**PROVIDED PASSAGE**
◇ ◇ ◇

Monday, March 8, 2010

I Are What I Et


by Dennis Green

After six heart attacks, bypass surgery, and five stents, including a “stent sandwich,” (a stent within a stent), I got the message. I’m also an old, stove-up cowpoke so don’t run, ski or even manage to do my T’ai Chi anymore. So I changed my diet, radically.

I don’t eat beef, pork or chicken anymore. Only “Wild Alaskan Salmon” and occasionally Rainbow Trout or Dungeness crabmeat. I avoid processed food and limit myself to potatoes, beans, fresh sweet corn, crisp lettuce and cucumber sushi. Yummy!

My cholesterol numbers are way down from an unhealthy 220, to under 80 points, ten points below my partner Diane, who runs several miles every day. I got a congratulatory email recently from my cardiologist, and feel better than I have in years, with all that Omega-3 and fish oil, even walked the other day several miles to, from and around the Tut Exhibit.

I still indulge in some sinful foods and snacks — love Kit-Kat wafers, Dreyer’s “Fun Flavors” Mocha Almond Fudge ice crème, and a pint O’Guinness just about every day. But I also drink iced tea and V-8 and plain old spring water. I don’t think of myself as “Vegan” or even as being on a diet. I just don’t care for certain foods.

◇ ◇ ◇

**INFORMATION**

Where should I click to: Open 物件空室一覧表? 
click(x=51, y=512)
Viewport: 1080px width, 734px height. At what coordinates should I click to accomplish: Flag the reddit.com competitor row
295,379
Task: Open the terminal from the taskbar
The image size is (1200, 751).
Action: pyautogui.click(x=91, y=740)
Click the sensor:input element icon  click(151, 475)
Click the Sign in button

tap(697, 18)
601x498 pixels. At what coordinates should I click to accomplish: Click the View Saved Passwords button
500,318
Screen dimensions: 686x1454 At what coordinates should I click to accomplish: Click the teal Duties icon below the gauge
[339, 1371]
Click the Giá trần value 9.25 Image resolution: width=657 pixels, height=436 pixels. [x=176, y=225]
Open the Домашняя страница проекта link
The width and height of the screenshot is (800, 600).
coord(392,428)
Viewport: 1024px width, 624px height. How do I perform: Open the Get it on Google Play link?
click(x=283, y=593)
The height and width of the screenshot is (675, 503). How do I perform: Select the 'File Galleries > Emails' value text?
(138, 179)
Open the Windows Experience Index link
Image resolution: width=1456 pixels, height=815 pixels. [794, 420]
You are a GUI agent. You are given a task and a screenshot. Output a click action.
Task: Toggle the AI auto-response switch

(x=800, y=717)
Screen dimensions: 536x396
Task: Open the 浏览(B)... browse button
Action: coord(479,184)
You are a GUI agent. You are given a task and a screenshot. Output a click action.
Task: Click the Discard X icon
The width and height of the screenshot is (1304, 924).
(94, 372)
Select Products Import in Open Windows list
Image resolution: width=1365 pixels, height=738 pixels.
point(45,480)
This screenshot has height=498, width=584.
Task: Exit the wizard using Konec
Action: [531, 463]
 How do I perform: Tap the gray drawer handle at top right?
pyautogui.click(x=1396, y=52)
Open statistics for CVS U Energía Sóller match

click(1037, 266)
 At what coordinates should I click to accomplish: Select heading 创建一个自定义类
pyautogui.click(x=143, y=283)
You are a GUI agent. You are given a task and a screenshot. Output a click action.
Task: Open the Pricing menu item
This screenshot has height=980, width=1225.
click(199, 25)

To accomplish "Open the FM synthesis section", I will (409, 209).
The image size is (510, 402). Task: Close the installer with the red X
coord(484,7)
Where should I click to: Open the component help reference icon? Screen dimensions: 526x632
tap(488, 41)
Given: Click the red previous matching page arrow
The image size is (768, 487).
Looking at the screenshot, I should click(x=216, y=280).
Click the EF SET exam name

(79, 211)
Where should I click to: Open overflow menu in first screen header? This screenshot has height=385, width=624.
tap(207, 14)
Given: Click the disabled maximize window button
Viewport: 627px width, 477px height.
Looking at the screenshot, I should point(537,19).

◇ ◇ ◇

**PROBLEMS TO WORK ON**
a) Answer these questions about the diet essay:
(i) How many heart attacks had the writer had?
(ii) What was the writer's cholesterol number before the change in diet?
(iii) Besides Guinness, what three drinks does the writer name?
b) Echo the part of the diet essay starting at "by Dennis Green" and ending at "the Tut Exhibit.".

**WRITTEN ANSWERS**
a)
(i) Six.
(ii) 220.
(iii) Iced tea, V-8, and plain old spring water.

b)
by Dennis Green

After six heart attacks, bypass surgery, and five stents, including a “stent sandwich,” (a stent within a stent), I got the message. I’m also an old, stove-up cowpoke so don’t run, ski or even manage to do my T’ai Chi anymore. So I changed my diet, radically.

I don’t eat beef, pork or chicken anymore. Only “Wild Alaskan Salmon” and occasionally Rainbow Trout or Dungeness crabmeat. I avoid processed food and limit myself to potatoes, beans, fresh sweet corn, crisp lettuce and cucumber sushi. Yummy!

My cholesterol numbers are way down from an unhealthy 220, to under 80 points, ten points below my partner Diane, who runs several miles every day. I got a congratulatory email recently from my cardiologist, and feel better than I have in years, with all that Omega-3 and fish oil, even walked the other day several miles to, from and around the Tut Exhibit.